LLMs Are Lossy Encyclopedias: Give Them Facts to Work With
Read ArticleRead Original Articleadded Sep 2, 2025September 2, 2025
Willison likens LLMs to lossy encyclopedias that compress knowledge and lose detail. They’re effective for reasoning and transforming inputs, but unreliable for precise, configuration-level facts. When specificity matters, give the model accurate examples and let it work from those.
Key Points
- LLMs function like lossy encyclopedias: they compress knowledge and lose fine-grained details.
- They work best for general reasoning and transformation, not for exact, highly specific facts.
- Asking for a fully correct, detailed project skeleton is effectively a lossless encyclopedia request.
- Provide accurate examples or documentation, then let the model act on those facts.
- Treat LLMs as tools that transform provided inputs rather than authoritative sources of precise configurations.
Sentiment
Mixed but leaning supportive: most agree with the core caution that ungrounded LLMs are unreliable for precise facts and should be paired with sources and verification, while some push back on the analogy itself and argue the tool is powerful if used correctly.
In Agreement
- LLMs compress vast knowledge but drop detail; they’re unreliable for ultra‑specific, exact facts without grounding.
- Best uses: summarization, transformation, reasoning over provided materials, scaffolding code, and brainstorming—always with verification.
- Provide authoritative examples/sources and let the model operate on them (RAG/agents/search) rather than expecting it to recall obscure configurations.
- Confidence calibration is weak; models can be confidently wrong and sensitive to leading prompts; users need intuition about when details matter.

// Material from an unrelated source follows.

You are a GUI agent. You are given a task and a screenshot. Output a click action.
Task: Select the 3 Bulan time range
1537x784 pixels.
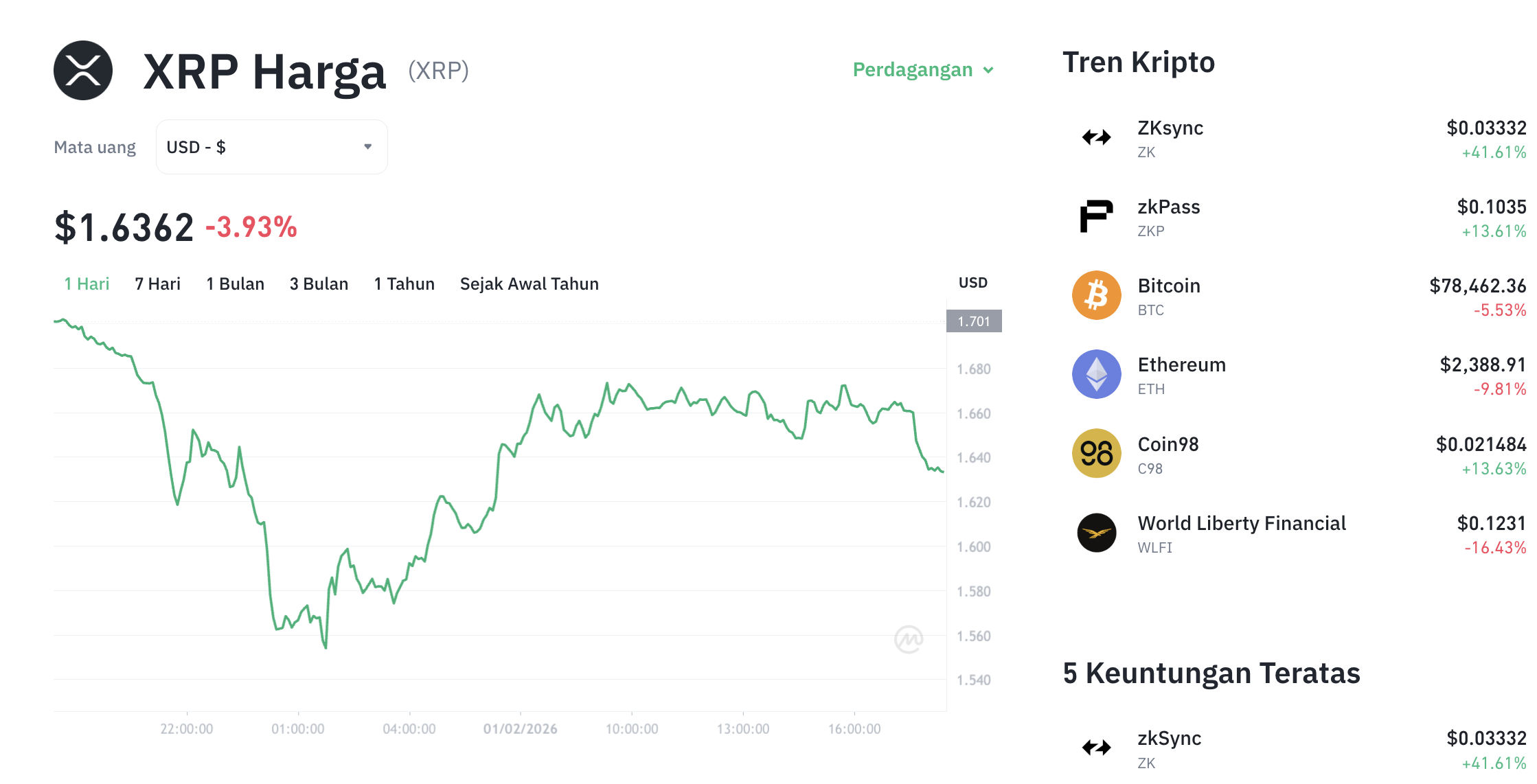click(319, 284)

- Treat LLMs like junior developers or unreliable librarians: useful with supervision; don’t use them ungrounded for safety‑critical tasks like dosing.
- Newer models sometimes ask clarifying questions or say “I don’t know,” but users still must check references and confirm results.
Opposed
- The “lossy encyclopedia” analogy is flawed: lossy compression artifacts aren’t hallucinations; encyclopedias are already lossy; better analogies include unreliable librarian, actor, UI for search, or approximate database.

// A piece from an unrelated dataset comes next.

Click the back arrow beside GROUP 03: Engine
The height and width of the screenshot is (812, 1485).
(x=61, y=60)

- Don’t “fix” the tool to refuse answers; users should learn proper use—documentation and training suffice; filtering should be optional.
- LLMs can outperform humans in some tasks and improve with search/citations; with grounding they can be very accurate and useful even in complex domains.
- LLMs are more than encyclopedias: they generate novel content, translate, plan, and reason; the analogy understates their capabilities.
- Hallucinations and error compounding are improving with better reasoning training; determinism/seed and prompting strategies can mitigate failures.